### SOURCE EXTRACT
================================

The Qualcomm Tricorder XPrize announced its ten finalist teams yesterday at the annual conference of the IEEE Engineering in Medicine and Biology Society (EMBS). Each team must now get to work on building a consumer-friendly device that can diagnose 15 diseases and measure 5 vital signs. At the EMBS meeting there's been a lot of talk about distributing healthcare technologies, shifting power from doctors to patients, and letting people manage their own care with sensors and data analytics. The Tricorder XPrize expresses this theme neatly with its tagline: "Healthcare in the palm of your hand." 

The finalist teams include Scanadu, a Silicon Valley startup that Spectrum has written about before. Another contender that looks like a heavyweight is Boston-based Team DMI, which is building a device that uses a drop of blood for diagnoses, based on single-molecule DNA scanning. The roster of finalists is impressively international, with other teams hailing from India, Canada, Taiwan, and several European countries.

================================

### WORK TASK
Answer these from the Tricorder XPrize passage:
(a) At what event were the ten finalist teams announced?
(b) How many diseases and how many vital signs must each team's device handle?
(c) Where is Team DMI based, and what does its device use for diagnoses?

### EXCERPTED RECORDS
================================

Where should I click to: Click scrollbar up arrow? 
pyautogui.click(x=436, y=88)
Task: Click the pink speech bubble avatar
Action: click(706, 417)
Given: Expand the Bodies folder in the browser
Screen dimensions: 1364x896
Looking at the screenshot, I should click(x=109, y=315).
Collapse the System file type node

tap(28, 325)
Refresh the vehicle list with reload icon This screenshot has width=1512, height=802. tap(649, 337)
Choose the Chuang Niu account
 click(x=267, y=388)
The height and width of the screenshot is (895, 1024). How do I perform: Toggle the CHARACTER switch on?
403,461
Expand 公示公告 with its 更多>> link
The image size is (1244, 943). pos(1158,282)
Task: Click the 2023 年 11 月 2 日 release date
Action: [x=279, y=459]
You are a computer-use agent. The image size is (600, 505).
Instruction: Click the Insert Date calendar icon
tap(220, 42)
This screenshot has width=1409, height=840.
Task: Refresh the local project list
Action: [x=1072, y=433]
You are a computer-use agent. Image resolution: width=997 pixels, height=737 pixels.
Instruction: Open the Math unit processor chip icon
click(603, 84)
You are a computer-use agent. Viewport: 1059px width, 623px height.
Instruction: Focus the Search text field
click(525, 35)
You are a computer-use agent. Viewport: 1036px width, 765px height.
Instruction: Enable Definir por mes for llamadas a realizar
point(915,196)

================================

### ANSWER TO THIS TASK
(a) The annual conference of the IEEE Engineering in Medicine and Biology Society (EMBS).
(b) It must diagnose 15 diseases and measure 5 vital signs.
(c) Team DMI is based in Boston, and its device uses a drop of blood, with diagnoses based on single-molecule DNA scanning.